I have been having my share of successes and failures with reaching Customer Service reps at companies I do business with. I guess everyone else has too. Look at this in the NYT today: Customer Service: The Hunt for a Human.

I have an alternative view. Humans are not always better. They can have major attitude and will even hang up on you and they can even be using a second language. They don't get the harried consumer's circumlocutions.

I had some trouble with Verizon land lines and the rep was a nasty bitch and would not even get her supervisor as she was 'not allowed to'. She could not and would not tell me anything that was not already discernible or manageable from the web site. She actually read the same screen I was looking at.

I got things worked out on the web site but also had gotten the name of the repair man and the local shop location and used that to leave a message for him to come back. It worked but it was the web site and message machine that did it; robots.

With Verizon Wireless, it is much easier to use the web. Same with a power outage problem at the electric company. The LA Times has a super 'no paper' report and the guy is calling in ten minutes. Let's not underestimate the design acuity of some of the phone system automation.

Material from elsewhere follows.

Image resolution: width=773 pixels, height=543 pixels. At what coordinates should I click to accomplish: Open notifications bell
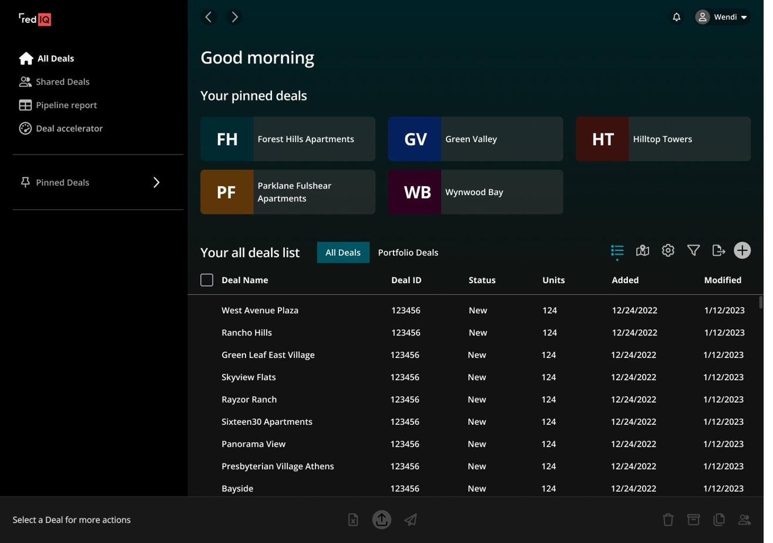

It often works pretty well. There are exceptions. Our gas company still has live service people and they are nice and accurate and dependable. They will actually converse and you can call the same rep back if there is a problem.

You gotta pick and choose. No one company is the same. Using the consumer service email on a company's web site ain't a bad way to get attention. I have often scored this way. One must be patient.

Of course, patience is a virtue and a lot of us, mostly me, are a little short in that department so it is a good exercise in virtuosity, Sometimes the robotic service people are just the ticket. The live ones can be a real pain in the ass. The robots are always impersonal and even polite. Constant. No lip. And they are always there.